Yes, it really sucks to have to compete for visibility with so many other books and stick at the top of the superhero lists. Most categories have this same problem. Visibility we can try to work on. Readers, being astute folks, realize that _Werewolf Three Way Whoopie_ (not a real title) is probably not a superhero book, and if that's what they want to read, will keep looking beyond the bestseller category list. We have to find other ways to entice them to our precious darlings.

That said, if that's what you want to write, go for it! MJ Caan said way way back in this thread that hardcore comics readers may not be the core audience, so pick the audience you want, identify your subgenre if any, and start typing. 

Disclaimer: I'm a prawn, not a doctor or a Magic Eight-Ball reader or a NYT best-selling author with a huge stable of books.


----------



## WestofCassy (May 29, 2016)

kdiem said:


> _Werewolf Three Way Whoopie_ (not a real title)


Are you sure it isn't a title? I'm pretty sure I've seen it in _every, single category_ Amazon offers.


----------



## BWFoster78 (Jun 18, 2015)

> Following a brief foray into the world of superpowered vigilantism, extreme sports enthusiast and halfhearted tax preparer Zita Garcia wants it all: her old life, her shiny new abilities, and none of the consequences. She's even willing to hide her powers since the alternatives mean trouble for her family and a life as a literal lab rat.


I like this better as it's a lot clearer. I don't think that the colon does anything for you, though. Also, should "alternatives mean" be "alternative means?" Not sure why "alternatives" would be plural since it refers back to the single event of hiding her powers. Would "trouble for" read better as "endangering?" How about just:

Following a brief foray into the world of superpowered vigilantism, extreme sports enthusiast and halfhearted tax preparer Zita Garcia wants her old life, her shiny new abilities, and none of the consequences. She's even willing to hide her powers since the alternative means endangering her family and a life as a literal lab rat.

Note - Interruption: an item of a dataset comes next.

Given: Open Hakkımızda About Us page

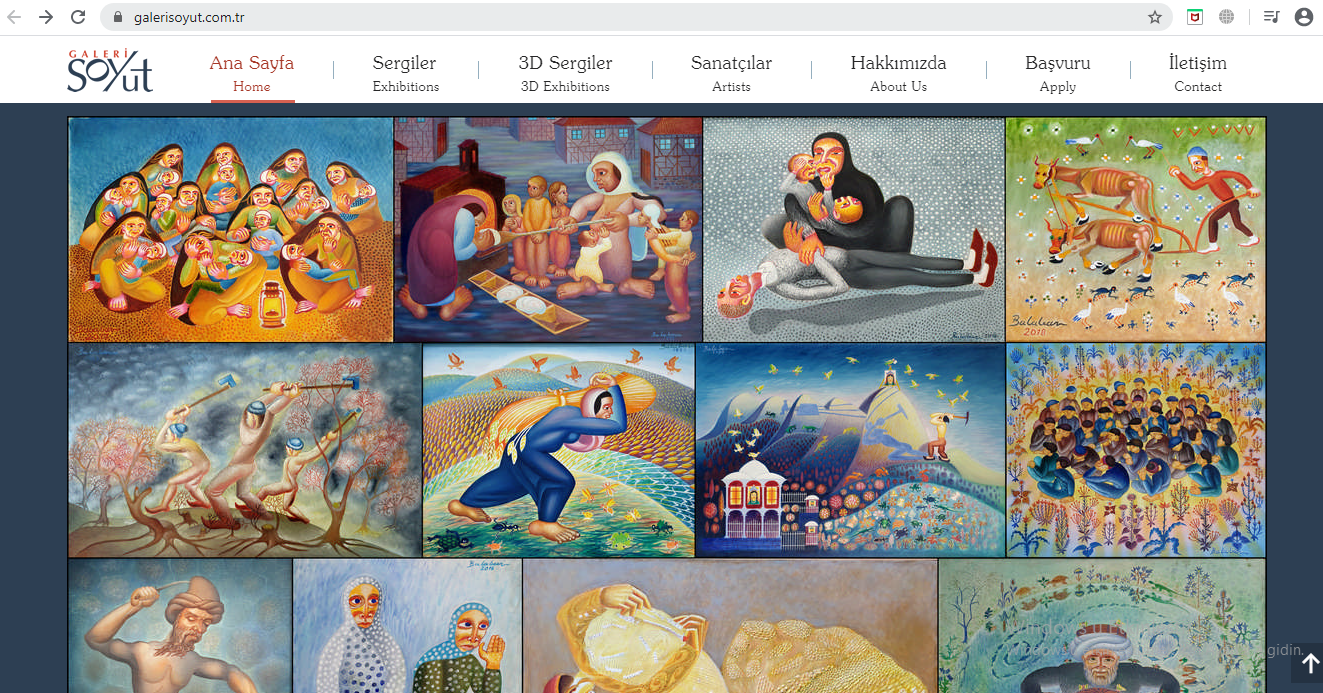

> "The book's awesome, and you might even like it. Buy it already. Leave good reviews."


To be honest, I might actually be more inclined to read a book that had that as the description.


----------



## kdiem (Feb 29, 2016)

WestofCassy said:


> Are you sure it isn't a title? I'm pretty sure I've seen it in _every, single category_ Amazon offers.






BWFoster78 said:


> I like this better as it's a lot clearer. I don't think that the colon does anything for you, though. Also, should "alternatives mean" be "alternative means?" Not sure why "alternatives" would be plural since it refers back to the single event of hiding her powers. Would "trouble for" read better as "endangering?" How about just:
> 
> Following a brief foray into the world of superpowered vigilantism, extreme sports enthusiast and halfhearted tax preparer Zita Garcia wants her old life, her shiny new abilities, and none of the consequences. She's even willing to hide her powers since the alternative means endangering her family and a life as a literal lab rat.


I like that. Thanks!


> To be honest, I might actually be more inclined to read a book that had that as the description.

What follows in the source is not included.